_GIVEN PASSAGE_:
*-*-*
# Windows Process in tray, run at startup



## FredT (Nov 16, 2007)

Hi,

I'm fairly new to programming... I've been doing web stuff for a while, but I'm just getting into desktop programming. I'm using C with the Win32 API to create a few little test applications.

I am curious how Windows processes work and how I might get a program to run constantly in the background out of the system tray. I want the program to start up when the user turns the computer on (ideally through the registry, not the startup folder) and show up in the tray for the user to click on and bring up the GUI whenever they want. Meanwhile, the program must be running so it can manage a timer or something so it will display a window/run a process every so often.

I've searched all over for solutions to these problems, but I really haven't been able to find a clear answer. Maybe this is beyond my level for now, but I'm curious to see how this works.

I hope this makes sense!

Thanks :grin:


----------



## jamiemac2005 (Jul 5, 2007)

Hey, personally i don't have a clue about the system tray functions but i'd assume it's a windows library somewhere that handles that. After having searched i can't find a thing about it in C (Only C# etc.) but this may be of use to you http://www.codeproject.com/KB/shell/systemtray.aspx

Anyway, the registry keys concerning startup programs are:
- HKLM\SOFTWARE\Microsoft\Windows\CurrentVersion\Run
- HKCU\SOFTWARE\Microsoft\Windows\CurrentVersion\Run

(And then "RunOnce" rather than "Run" for programs designed to only run on the next startup). You can find these values in msconfig looking at the "location" field of a startup item.

As for the running in the background you could take a look at this: http://www.codeproject.com/KB/shell/trayicons.aspx which describes how to minimise programs to the system tray.

I hope i was of any use.

Cheers,
Jamey


----------



## Skie (Mar 15, 2003)

Another option, if you don't want to mess with the registry is to add a shortcut to the Start menu. However, with this method it's easier for a user to delete the shortcut and thereby stopping your program from running at start up.


----------



## FredT (Nov 16, 2007)

Thanks guys!


----------
*-*-*
_DATASET_:
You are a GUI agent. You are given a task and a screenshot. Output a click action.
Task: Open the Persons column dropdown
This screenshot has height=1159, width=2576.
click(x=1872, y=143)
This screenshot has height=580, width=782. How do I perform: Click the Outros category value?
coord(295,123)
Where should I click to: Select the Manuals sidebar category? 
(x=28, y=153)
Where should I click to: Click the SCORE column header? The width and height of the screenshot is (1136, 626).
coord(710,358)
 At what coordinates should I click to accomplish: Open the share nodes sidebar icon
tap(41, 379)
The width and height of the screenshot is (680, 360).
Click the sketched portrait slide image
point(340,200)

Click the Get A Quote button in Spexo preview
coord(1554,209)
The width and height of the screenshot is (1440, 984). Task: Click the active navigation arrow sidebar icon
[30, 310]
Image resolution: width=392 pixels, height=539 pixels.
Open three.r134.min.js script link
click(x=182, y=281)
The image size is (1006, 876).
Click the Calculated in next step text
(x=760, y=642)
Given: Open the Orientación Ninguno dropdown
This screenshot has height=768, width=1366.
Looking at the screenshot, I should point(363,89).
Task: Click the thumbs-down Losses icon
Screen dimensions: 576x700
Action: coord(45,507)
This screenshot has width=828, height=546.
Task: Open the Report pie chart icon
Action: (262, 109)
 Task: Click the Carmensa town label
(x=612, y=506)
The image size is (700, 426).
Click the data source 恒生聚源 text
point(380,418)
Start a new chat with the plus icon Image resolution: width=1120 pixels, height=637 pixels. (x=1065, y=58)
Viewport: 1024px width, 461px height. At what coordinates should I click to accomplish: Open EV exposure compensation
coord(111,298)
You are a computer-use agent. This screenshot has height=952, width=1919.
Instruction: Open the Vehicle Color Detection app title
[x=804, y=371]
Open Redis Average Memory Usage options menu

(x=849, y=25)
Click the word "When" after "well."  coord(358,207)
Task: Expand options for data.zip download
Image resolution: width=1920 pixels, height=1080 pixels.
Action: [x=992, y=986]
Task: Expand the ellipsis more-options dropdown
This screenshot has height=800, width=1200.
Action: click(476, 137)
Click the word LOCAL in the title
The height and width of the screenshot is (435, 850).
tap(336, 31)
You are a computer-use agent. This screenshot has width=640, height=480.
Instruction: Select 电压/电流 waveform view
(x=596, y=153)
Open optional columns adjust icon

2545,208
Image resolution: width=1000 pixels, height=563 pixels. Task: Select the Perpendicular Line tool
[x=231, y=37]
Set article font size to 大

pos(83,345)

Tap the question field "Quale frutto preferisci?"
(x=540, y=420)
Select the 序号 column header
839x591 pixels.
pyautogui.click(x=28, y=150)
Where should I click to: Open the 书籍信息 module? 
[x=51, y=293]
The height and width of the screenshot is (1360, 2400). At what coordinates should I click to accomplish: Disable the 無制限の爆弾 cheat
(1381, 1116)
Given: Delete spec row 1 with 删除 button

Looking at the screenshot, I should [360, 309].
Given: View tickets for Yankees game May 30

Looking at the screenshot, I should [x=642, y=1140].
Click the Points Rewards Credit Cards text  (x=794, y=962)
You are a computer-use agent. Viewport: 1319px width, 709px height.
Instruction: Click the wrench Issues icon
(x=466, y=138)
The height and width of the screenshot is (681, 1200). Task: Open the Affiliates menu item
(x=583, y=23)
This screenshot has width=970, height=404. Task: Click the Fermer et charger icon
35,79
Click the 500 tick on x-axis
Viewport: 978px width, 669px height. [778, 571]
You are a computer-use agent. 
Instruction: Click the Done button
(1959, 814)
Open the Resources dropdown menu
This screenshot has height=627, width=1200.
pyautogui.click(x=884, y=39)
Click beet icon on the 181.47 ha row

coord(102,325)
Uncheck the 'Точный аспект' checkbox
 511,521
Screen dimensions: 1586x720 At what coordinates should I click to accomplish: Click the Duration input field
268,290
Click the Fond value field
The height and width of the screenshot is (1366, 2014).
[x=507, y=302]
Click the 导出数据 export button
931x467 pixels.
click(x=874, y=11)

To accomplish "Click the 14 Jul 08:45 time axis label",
*-*-*
_STATED PROBLEM 1_:
In the forum thread, which programming language and API does FredT say he is using for his test applications?
_STATED PROBLEM 2_:
List every distinct username that appears as a post author in the forum thread.

_RESULT 1_:
C with the Win32 API.

_RESULT 2_:
FredT, jamiemac2005, Skie